Di sisi lain, tuntutan pencopotan seorang pejabat publik semestinya didasarkan pada fakta, bukti, dan mekanisme yang dapat dipertanggungjawabkan. Dalam praktik jurnalistik, kritik terhadap pejabat negara merupakan bagian dari fungsi kontrol sosial. Namun kritik tersebut idealnya disampaikan melalui karya jurnalistik yang memenuhi prinsip keberimbangan, verifikasi, dan konfirmasi kepada seluruh pihak terkait.
Pengamat komunikasi publik juga mengingatkan agar masyarakat tidak terburu-buru menyimpulkan persoalan hanya berdasarkan luapan emosi yang terjadi di ruang publik. Pernyataan yang disampaikan dalam kondisi emosional belum tentu menggambarkan keseluruhan fakta yang sebenarnya.
Kasus ini juga memunculkan sejumlah pertanyaan penting yang patut dijawab demi memberikan kejelasan kepada publik. Apa dasar hukum penarikan retribusi lapak di kawasan RSUD Ampana? Siapa yang memiliki kewenangan menetapkan dan menagih retribusi tersebut?

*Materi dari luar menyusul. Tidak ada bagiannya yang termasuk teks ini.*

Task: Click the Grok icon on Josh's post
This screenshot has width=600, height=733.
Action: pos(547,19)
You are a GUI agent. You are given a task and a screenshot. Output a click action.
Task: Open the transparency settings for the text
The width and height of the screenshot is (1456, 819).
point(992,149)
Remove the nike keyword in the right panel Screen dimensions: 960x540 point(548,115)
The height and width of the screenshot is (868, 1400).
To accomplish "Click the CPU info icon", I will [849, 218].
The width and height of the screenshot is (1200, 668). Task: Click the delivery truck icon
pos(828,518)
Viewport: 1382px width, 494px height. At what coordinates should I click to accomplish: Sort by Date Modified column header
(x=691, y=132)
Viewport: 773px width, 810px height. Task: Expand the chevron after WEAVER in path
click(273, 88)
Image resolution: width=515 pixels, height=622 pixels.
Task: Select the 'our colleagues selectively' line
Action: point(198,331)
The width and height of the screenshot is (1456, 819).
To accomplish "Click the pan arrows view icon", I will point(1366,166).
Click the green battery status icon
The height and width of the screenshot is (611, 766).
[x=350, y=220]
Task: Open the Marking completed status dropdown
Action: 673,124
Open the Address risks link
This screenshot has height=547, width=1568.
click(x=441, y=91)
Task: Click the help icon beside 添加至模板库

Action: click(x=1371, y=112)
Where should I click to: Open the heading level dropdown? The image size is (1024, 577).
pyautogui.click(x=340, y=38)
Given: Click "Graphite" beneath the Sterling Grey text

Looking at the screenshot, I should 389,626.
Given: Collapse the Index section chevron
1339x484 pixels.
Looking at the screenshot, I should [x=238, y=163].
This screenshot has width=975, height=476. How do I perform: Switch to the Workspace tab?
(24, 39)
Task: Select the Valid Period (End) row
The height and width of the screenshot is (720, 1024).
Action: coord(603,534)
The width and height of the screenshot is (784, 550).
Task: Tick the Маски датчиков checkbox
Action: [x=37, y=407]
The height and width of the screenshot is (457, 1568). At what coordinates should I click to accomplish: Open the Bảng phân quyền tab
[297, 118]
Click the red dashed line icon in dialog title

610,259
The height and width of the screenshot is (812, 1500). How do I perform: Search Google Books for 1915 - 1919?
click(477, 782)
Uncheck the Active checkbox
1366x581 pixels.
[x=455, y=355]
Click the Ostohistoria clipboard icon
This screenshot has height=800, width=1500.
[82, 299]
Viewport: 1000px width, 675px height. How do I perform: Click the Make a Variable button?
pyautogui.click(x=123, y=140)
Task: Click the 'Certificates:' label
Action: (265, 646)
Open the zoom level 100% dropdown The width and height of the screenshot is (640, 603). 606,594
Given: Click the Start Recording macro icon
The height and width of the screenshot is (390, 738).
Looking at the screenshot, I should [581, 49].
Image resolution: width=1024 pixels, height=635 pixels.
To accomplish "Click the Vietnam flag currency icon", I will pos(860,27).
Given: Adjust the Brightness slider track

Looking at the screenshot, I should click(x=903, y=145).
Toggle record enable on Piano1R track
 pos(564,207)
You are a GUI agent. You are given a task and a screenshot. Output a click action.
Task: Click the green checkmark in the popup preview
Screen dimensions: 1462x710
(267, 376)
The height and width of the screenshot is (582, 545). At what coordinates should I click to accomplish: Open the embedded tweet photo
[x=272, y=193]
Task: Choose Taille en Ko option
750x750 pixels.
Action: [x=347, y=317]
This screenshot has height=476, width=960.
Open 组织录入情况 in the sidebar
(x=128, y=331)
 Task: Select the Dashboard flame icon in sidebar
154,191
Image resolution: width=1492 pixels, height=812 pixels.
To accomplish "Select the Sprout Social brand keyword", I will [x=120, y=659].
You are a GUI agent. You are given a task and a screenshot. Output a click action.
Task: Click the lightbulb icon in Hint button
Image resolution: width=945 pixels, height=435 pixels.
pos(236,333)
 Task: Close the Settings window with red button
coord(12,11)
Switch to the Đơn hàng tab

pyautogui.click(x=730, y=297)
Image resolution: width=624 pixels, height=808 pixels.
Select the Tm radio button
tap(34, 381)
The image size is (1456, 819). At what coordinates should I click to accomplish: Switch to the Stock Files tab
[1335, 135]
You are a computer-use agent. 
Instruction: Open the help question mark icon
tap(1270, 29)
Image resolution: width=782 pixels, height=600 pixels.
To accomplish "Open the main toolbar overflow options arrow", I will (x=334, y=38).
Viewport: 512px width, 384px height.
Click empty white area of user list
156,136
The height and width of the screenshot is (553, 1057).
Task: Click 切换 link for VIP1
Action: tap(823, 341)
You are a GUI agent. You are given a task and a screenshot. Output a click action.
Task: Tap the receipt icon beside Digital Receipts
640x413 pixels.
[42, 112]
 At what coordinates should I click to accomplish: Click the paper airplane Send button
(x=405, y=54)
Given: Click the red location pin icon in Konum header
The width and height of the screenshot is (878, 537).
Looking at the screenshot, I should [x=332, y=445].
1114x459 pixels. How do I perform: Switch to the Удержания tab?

Apakah terdapat bukti bahwa Kepala Dinas Kesehatan secara langsung memerintahkan atau terlibat dalam proses penagihan? Dan jika benar ada tuntutan pencopotan, dugaan pelanggaran jabatan apa yang menjadi dasar tuntutan tersebut?
Hingga berita ini disusun, belum terdapat informasi yang menunjukkan adanya bukti yang mengaitkan secara langsung Dr. NK dengan dugaan tindakan yang dipersoalkan. Karena itu, seluruh informasi yang berkembang masih memerlukan klarifikasi dari pihak-pihak terkait agar tidak berkembang menjadi opini yang berpotensi menyesatkan publik.
Sebagai bagian dari prinsip jurnalistik yang berimbang, media tetap membuka ruang konfirmasi kepada seluruh pihak, termasuk Kepala Dinas Kesehatan Kabupaten Tojo Una-Una, manajemen RSUD Ampana, maupun pihak lain yang berkaitan dengan persoalan retribusi lapak tersebut.
Publik tentu berharap persoalan ini dapat diselesaikan melalui mekanisme hukum dan administrasi yang berlaku, bukan melalui saling tuding atau pernyataan emosional di ruang publik. Sebab pada akhirnya, yang dibutuhkan masyarakat bukan sekadar polemik, melainkan kejelasan fakta, transparansi, dan akuntabilitas dari semua pihak yang terlibat.